**Data to use**:

[Start of section]

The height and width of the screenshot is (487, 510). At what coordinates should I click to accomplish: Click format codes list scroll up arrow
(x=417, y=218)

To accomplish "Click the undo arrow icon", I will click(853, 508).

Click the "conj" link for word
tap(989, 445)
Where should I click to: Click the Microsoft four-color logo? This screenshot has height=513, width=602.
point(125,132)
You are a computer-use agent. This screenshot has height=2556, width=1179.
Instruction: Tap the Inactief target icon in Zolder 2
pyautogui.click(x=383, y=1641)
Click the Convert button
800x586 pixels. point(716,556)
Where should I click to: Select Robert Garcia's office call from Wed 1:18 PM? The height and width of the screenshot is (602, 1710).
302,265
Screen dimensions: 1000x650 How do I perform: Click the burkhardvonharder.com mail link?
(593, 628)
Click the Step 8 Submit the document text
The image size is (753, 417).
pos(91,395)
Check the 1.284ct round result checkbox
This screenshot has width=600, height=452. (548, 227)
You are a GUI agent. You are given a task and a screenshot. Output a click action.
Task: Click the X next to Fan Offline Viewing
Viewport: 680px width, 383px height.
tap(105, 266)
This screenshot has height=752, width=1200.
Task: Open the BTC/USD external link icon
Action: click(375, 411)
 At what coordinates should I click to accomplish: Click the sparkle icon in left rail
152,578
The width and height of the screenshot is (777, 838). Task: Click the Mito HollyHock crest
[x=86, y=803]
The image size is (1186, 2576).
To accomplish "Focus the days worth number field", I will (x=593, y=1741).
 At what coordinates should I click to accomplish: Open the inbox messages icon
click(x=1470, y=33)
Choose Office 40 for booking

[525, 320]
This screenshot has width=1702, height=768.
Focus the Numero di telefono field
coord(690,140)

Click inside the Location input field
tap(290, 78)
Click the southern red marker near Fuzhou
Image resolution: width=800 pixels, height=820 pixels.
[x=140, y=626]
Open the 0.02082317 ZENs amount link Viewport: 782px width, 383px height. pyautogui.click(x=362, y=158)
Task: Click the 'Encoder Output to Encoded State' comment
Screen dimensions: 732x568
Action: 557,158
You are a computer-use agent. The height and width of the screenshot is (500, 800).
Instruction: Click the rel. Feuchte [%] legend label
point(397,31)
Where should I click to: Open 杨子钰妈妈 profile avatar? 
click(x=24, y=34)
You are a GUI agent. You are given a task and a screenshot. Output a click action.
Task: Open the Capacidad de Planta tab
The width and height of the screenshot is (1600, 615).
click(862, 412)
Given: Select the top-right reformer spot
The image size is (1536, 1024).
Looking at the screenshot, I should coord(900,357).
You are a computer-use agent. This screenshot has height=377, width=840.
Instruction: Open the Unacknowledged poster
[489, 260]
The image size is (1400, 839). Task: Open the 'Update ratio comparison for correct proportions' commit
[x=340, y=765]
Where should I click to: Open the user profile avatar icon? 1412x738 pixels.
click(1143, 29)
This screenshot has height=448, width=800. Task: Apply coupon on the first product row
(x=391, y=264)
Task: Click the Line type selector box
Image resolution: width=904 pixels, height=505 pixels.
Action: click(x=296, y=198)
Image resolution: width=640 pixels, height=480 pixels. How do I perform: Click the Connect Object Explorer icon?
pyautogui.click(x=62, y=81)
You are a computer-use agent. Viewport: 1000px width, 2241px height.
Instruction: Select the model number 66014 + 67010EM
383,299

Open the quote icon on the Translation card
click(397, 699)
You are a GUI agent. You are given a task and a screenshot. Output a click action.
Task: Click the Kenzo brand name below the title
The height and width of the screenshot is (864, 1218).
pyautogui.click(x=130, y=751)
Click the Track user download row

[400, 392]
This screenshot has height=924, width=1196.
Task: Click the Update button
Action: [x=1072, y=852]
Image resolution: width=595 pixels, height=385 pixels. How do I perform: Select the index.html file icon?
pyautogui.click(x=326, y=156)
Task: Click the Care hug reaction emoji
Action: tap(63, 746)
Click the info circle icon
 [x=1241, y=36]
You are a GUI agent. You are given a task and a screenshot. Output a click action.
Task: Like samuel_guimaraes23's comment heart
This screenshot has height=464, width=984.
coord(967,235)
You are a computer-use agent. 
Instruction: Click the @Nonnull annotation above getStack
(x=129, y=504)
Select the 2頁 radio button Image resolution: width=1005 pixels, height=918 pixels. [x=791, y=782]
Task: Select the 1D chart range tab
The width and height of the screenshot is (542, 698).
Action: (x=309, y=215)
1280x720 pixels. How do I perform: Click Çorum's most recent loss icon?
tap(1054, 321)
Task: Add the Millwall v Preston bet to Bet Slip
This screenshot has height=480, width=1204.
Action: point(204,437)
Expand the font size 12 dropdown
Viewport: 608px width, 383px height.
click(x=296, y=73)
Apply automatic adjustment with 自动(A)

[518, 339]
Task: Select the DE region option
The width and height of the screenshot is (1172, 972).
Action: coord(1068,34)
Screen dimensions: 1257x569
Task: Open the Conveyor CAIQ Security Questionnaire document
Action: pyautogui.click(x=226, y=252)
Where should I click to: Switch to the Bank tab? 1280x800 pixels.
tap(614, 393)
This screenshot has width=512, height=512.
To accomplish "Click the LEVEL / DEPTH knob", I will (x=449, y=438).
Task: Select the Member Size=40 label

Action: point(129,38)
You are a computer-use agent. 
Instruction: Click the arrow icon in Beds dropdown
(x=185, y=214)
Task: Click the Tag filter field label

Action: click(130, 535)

[End of section]

**What you need to do**: Sift through the material above and copy each line that holds "will".

**Response area**:
To accomplish "Click the undo arrow icon", I will click(853, 508).
To accomplish "Focus the days worth number field", I will (x=593, y=1741).
To accomplish "Click the LEVEL / DEPTH knob", I will (x=449, y=438).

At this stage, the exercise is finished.